_Available data_
===============
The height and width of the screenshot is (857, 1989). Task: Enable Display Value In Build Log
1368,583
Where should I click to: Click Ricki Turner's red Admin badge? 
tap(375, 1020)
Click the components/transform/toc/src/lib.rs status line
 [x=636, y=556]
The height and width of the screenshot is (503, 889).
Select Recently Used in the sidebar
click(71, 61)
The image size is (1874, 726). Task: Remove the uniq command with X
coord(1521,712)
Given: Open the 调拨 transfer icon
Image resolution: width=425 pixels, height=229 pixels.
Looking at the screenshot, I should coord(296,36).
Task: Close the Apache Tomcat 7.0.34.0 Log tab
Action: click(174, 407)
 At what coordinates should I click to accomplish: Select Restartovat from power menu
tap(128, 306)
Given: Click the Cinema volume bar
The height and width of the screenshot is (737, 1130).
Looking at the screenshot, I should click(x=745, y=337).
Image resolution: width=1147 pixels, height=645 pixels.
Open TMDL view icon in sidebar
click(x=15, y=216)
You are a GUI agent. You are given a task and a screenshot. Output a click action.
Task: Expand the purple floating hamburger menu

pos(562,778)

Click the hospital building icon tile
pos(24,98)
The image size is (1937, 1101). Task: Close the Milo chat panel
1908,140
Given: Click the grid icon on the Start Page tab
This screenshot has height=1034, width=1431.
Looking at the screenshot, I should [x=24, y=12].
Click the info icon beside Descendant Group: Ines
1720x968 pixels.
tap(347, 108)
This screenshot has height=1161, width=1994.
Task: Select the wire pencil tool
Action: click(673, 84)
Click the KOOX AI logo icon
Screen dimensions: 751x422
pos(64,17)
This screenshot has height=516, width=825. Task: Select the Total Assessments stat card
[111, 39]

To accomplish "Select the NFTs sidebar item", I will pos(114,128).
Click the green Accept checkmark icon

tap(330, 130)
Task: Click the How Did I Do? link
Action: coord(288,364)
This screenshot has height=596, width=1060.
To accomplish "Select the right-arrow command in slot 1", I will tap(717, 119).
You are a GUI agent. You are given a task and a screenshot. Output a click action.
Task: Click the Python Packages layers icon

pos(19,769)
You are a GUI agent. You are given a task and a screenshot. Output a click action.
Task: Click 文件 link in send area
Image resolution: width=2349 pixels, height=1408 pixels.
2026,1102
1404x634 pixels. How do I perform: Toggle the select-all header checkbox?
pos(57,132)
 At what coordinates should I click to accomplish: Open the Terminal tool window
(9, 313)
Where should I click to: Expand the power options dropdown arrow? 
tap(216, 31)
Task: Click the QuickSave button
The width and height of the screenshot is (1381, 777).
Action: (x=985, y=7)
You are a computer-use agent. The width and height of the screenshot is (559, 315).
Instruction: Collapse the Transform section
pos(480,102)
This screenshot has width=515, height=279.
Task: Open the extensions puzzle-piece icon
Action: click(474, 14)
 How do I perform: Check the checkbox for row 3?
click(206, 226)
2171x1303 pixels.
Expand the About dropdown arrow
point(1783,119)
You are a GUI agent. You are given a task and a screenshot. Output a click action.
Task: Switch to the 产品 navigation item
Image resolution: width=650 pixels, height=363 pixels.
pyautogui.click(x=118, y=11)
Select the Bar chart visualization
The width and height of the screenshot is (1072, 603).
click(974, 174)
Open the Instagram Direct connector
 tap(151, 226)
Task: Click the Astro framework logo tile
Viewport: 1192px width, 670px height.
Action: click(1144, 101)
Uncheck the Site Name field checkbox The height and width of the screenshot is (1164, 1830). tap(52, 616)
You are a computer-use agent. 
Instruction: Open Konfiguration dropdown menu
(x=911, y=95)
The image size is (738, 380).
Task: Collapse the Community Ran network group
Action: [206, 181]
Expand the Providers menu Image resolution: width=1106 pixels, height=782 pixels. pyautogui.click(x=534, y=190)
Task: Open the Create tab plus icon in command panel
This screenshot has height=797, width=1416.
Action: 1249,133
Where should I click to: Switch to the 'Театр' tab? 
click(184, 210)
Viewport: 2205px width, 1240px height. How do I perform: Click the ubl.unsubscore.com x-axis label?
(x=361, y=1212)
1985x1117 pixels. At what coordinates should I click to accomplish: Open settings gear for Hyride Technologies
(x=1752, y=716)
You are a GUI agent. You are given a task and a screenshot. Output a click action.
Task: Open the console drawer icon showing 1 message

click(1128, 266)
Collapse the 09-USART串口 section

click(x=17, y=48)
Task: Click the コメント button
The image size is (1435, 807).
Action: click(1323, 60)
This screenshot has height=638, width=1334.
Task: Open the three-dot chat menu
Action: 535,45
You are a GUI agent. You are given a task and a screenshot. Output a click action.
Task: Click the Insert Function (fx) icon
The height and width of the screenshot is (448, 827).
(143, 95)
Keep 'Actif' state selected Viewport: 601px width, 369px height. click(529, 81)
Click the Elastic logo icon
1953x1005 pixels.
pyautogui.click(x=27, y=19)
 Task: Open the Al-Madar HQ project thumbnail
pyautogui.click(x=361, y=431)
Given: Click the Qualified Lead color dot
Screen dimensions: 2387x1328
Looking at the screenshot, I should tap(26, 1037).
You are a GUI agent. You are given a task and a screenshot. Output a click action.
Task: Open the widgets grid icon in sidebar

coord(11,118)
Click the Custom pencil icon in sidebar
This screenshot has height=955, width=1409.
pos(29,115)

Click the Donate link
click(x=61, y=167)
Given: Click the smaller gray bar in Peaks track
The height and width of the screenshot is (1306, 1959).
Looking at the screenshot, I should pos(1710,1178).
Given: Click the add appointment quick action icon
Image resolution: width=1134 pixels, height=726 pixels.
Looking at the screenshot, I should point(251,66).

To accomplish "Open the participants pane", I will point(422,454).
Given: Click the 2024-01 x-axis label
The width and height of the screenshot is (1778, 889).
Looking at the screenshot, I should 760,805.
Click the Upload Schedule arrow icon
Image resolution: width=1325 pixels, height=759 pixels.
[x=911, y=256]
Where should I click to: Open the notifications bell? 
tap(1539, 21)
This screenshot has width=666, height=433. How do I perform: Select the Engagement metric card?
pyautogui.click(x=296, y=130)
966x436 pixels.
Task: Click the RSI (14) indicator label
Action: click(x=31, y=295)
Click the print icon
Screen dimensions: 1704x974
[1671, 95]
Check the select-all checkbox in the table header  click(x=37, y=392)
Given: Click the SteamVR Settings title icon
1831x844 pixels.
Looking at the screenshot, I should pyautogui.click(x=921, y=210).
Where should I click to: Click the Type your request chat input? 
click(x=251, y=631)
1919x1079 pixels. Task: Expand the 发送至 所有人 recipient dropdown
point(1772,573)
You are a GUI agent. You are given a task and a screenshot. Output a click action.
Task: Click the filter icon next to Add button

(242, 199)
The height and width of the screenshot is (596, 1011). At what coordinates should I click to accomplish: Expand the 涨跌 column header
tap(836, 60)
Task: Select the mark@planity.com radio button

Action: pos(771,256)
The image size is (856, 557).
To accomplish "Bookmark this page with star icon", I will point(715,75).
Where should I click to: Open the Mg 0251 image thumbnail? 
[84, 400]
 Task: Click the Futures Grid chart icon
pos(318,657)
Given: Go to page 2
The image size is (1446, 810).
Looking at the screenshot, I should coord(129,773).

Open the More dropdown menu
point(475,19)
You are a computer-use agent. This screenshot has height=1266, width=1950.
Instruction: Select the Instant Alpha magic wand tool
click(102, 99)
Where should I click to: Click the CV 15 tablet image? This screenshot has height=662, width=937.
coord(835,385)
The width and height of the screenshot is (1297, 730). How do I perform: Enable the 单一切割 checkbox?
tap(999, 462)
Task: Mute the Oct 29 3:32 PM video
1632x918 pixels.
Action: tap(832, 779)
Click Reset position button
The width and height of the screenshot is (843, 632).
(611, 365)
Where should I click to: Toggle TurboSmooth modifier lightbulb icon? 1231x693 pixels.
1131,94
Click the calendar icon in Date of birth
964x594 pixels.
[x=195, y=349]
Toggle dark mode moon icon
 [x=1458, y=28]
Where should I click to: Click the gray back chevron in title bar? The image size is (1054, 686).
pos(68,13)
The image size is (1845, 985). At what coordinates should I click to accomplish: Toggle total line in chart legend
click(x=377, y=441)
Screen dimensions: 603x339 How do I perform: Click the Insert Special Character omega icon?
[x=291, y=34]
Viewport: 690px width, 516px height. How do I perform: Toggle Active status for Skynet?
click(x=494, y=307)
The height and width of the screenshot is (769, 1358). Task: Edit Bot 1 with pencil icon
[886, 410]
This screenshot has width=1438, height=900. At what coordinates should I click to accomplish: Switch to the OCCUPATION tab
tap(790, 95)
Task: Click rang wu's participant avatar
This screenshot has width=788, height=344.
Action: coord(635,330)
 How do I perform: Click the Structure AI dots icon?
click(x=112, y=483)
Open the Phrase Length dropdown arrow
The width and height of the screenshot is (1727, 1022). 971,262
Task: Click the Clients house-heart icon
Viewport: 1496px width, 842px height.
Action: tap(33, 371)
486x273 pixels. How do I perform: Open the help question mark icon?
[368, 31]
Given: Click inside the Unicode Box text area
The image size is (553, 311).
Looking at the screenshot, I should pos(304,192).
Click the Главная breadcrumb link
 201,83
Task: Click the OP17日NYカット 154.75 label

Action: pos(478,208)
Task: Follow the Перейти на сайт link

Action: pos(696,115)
===============
_Your task_
Write out every line of the data that holds the word "computer".

_Exercise result_
You are a computer-use agent. The width and height of the screenshot is (559, 315).
You are a computer-use agent. 
You are a computer-use agent. This screenshot has height=1266, width=1950.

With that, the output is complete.